Il s'agit donc d'une sorte de transaction, de procédure express afin de désengorger les tribunaux, employeur et salarié considérant sans doute tous deux qu'il y a un risque à se présenter devant le juge...

Deux autres points méritent d'être relevés : l'assurance chômage, qui était très faible, a été étendue afin de compléter la réforme portant sur le licenciement économique ; la mise en place du nouveau CDI à droits progressifs s'est accompagnée d'une subvention aux entreprises de 8 000 euros pendant trois ans, avant d'être ramenée dès l'année suivante à 3 500 euros.

Les données très récentes de l'institut statistique italien montrent que le nombre de nouveaux contrats permanents - le fameux nouveau CDI - a fortement augmenté juste après la réforme. Ce qui est troublant, c'est de ne pas savoir si cet effet positif trouve sa source dans l'existence d'un nouveau barème fixe qui permet aux employeurs de mieux prévoir le coût d'un licenciement ou dans cette importante subvention à l'embauche.

Il faut donc être prudent dans l'analyse de ces données longitudinales. Il faudrait pouvoir étudier ce qui se serait passé en l'absence de réforme, ce que nous ne pouvons faire.

Entre décembre 2015 et janvier 2016, au moment où la subvention est passée de 8 000 euros à 3 500 euros, nous remarquons un pic d'embauches - il s'agit sans doute d'un effet d'aubaine. Passé cette date, les chiffres baissent parce que les employeurs ont un peu anticipé sur leurs besoins. La question est de savoir si les courbes de l'emploi vont retourner sur un plateau correspondant à l'effet du nouveau contrat en lui-même.

Cela étant, il est probable que la combinaison de ces deux éléments - mise en place d'un barème fixe et instauration du nouveau CDI - contribue à l'effet favorable de la réforme sur le niveau d'emploi en Italie.

La réforme conduite en Espagne est d'autant plus importante qu'elle a inspiré certains aspects du fameux projet de loi « Travail » actuellement en cours de discussion au Parlement.

Il était essentiel de mieux définir ce qu'était un licenciement économique justifié. La réglementation espagnole en la matière était très proche de celle de la France, c'est-à-dire peu claire et reposant pour une grande part sur la jurisprudence.

L'Espagne a donc inscrit dans la loi que le licenciement pour motif économique était justifié en cas de baisse du chiffre d'affaires pendant quatre trimestres. La réforme proposée dans le cadre du projet de loi « Travail » va plus loin en retenant également les notions de baisse du carnet de commandes et de pertes.

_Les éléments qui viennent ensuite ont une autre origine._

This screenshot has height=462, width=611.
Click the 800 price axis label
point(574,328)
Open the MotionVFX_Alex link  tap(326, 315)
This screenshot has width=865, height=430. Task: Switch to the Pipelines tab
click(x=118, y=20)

M. Philippe Dallier, rapporteur. - Cette baisse du chiffre d'affaires est-elle limitée au périmètre national ?

M. Stéphane Carcillo. - La France est l'un des seuls grands pays de l'OCDE à retenir pour périmètre le monde entier. Même l'Espagne s'en tenait au périmètre national.

La France est l'un des trois grands pays de l'OCDE - avec l'Espagne et l'Italie - à considérer le groupe auquel appartient l'entreprise et non uniquement l'entité pour évaluer les difficultés. Je crois que l'Espagne est également revenue sur cette dimension.

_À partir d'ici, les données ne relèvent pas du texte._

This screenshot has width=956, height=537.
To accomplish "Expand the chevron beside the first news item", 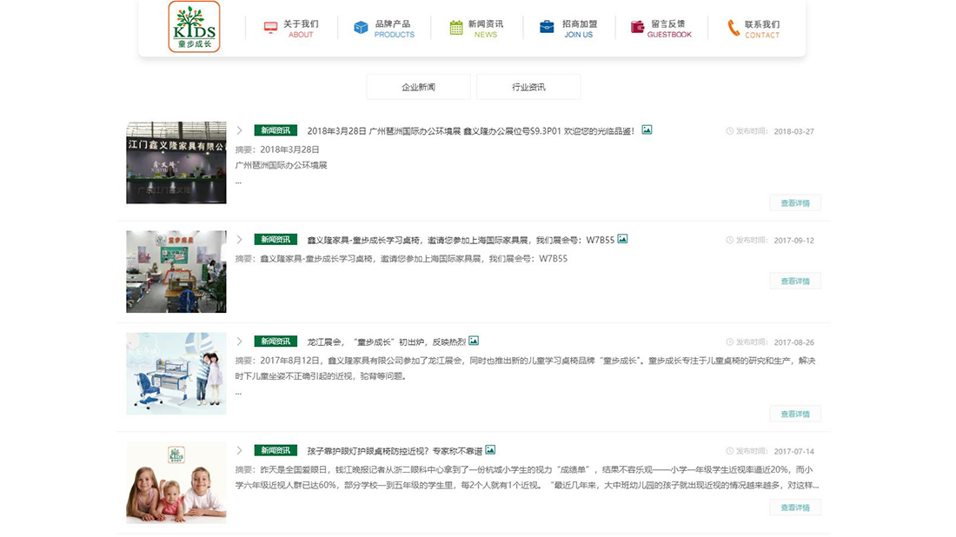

La France est donc le seul pays à prendre en compte à la fois le groupe et le périmètre international pour apprécier des difficultés économiques ayant conduit à un licenciement.

M. Éric Doligé. - La notion de groupe est plus protectrice.

M. Stéphane Carcillo. - Oui, à l'instar du périmètre international.

L'Espagne a également réduit de 25 % le montant des indemnités en cas de licenciement non fondé, qui était très élevé.

De plus, elle a supprimé la possibilité de rappeler les salaires. En effet, si le juge décidait que le licenciement n'était pas fondé, il pouvait ordonner le rappel des salaires sur quatre ans, soit des sommes considérables. Dès lors, on comprend mieux pourquoi les employeurs ont autant recours au travail temporaire, le CDD représentant 30 % des emplois en Espagne.

Par ailleurs, il n'existe plus d'autorisation administrative pour les licenciements économiques et collectifs et un nouveau CDI avec période d'essai prolongée a été mis en place pour les PME.

S'agissant de la négociation collective, l'Espagne - c'est aussi l'une des propositions du fameux projet de loi « Travail » français - a donné priorité aux accords d'entreprise sur les accords de branche et les accords sectoriels. Elle a également facilité, pour les entreprises, la possibilité de sortir des accords de branche pour mener des négociations à leur niveau.

Enfin, elle a réduit l'extension automatique d'une année des accords de branche expirés afin d'inciter au dialogue social.

Il est difficile de dire quel est l'impact de la réforme espagnole sur l'emploi. Ce que l'on sait de ces réformes, au regard de la littérature d'évaluation économique, c'est que le fait de clarifier ou d'assouplir les règles du licenciement économique a des effets positifs sur la productivité des entreprises. Cela leur permet de s'ajuster plus rapidement aux nouvelles conditions de marché et aux nouvelles technologies, ce qui profite, in fine, à la richesse nationale.

Cela permet également de réduire le dualisme du marché du travail en stimulant les embauches en CDI au détriment des CDD, ce qui profite aux personnes en marge - les jeunes, les personnes les moins qualifiées et les femmes ayant interrompu leur activité. Le marché du travail devient donc plus égalitaire, plus juste.

Les effets de cette réforme sur l'emploi sont plus difficiles à évaluer. Comme je l'ai souligné, il faut disposer d'un certain recul pour apprécier l'effet net de ces réformes sur l'emploi.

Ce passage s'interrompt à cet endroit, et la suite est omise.